Three Ways to Improve Semantic Segmentation with Self-Supervised Depth Estimation
This work addresses the challenge of reducing the need for labor-intensive pixel-level annotations for semantic segmentation, which is a significant practical problem for researchers and practitioners in computer vision.
This paper tackles the problem of semantic segmentation with limited labeled data by proposing a semi-supervised framework enhanced by self-supervised monocular depth estimation. The authors achieve state-of-the-art results on the Cityscapes dataset by transferring knowledge from depth estimation, using geometry-aware data augmentation, and employing a student-teacher framework for sample selection.
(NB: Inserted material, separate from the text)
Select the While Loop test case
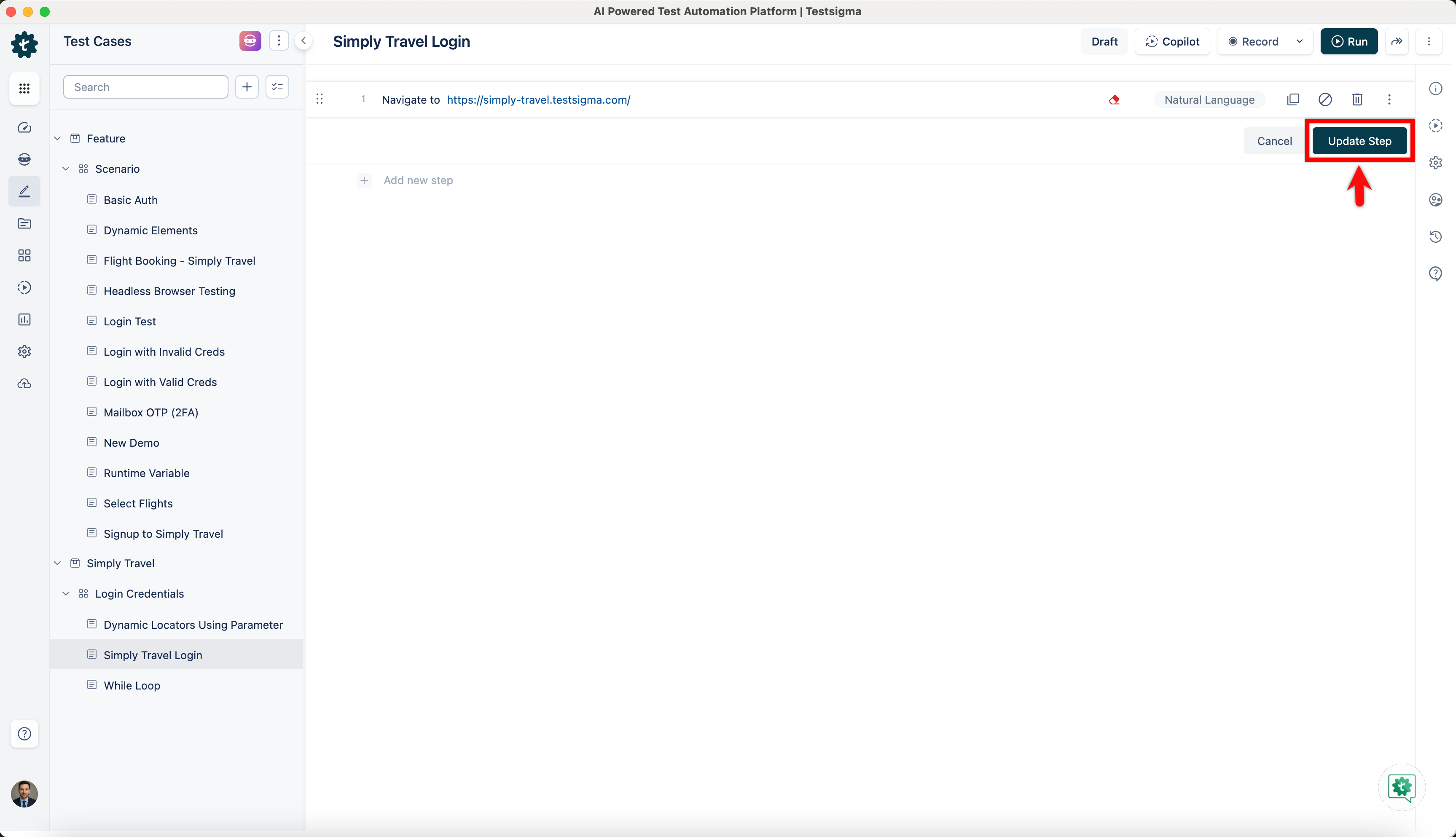 tap(132, 685)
Training deep networks for semantic segmentation requires large amounts of labeled training data, which presents a major challenge in practice, as labeling segmentation masks is a highly labor-intensive process. To address this issue, we present a framework for semi-supervised semantic segmentation, which is enhanced by self-supervised monocular depth estimation from unlabeled image sequences. In particular, we propose three key contributions: (1) We transfer knowledge from features learned during self-supervised depth estimation to semantic segmentation, (2) we implement a strong data augmentation by blending images and labels using the geometry of the scene, and (3) we utilize the depth feature diversity as well as the level of difficulty of learning depth in a student-teacher framework to select the most useful samples to be annotated for semantic segmentation. We validate the proposed model on the Cityscapes dataset, where all three modules demonstrate significant performance gains, and we achieve state-of-the-art results for semi-supervised semantic segmentation. The implementation is available at https://github.com/lhoyer/improving_segmentation_with_selfsupervised_depth.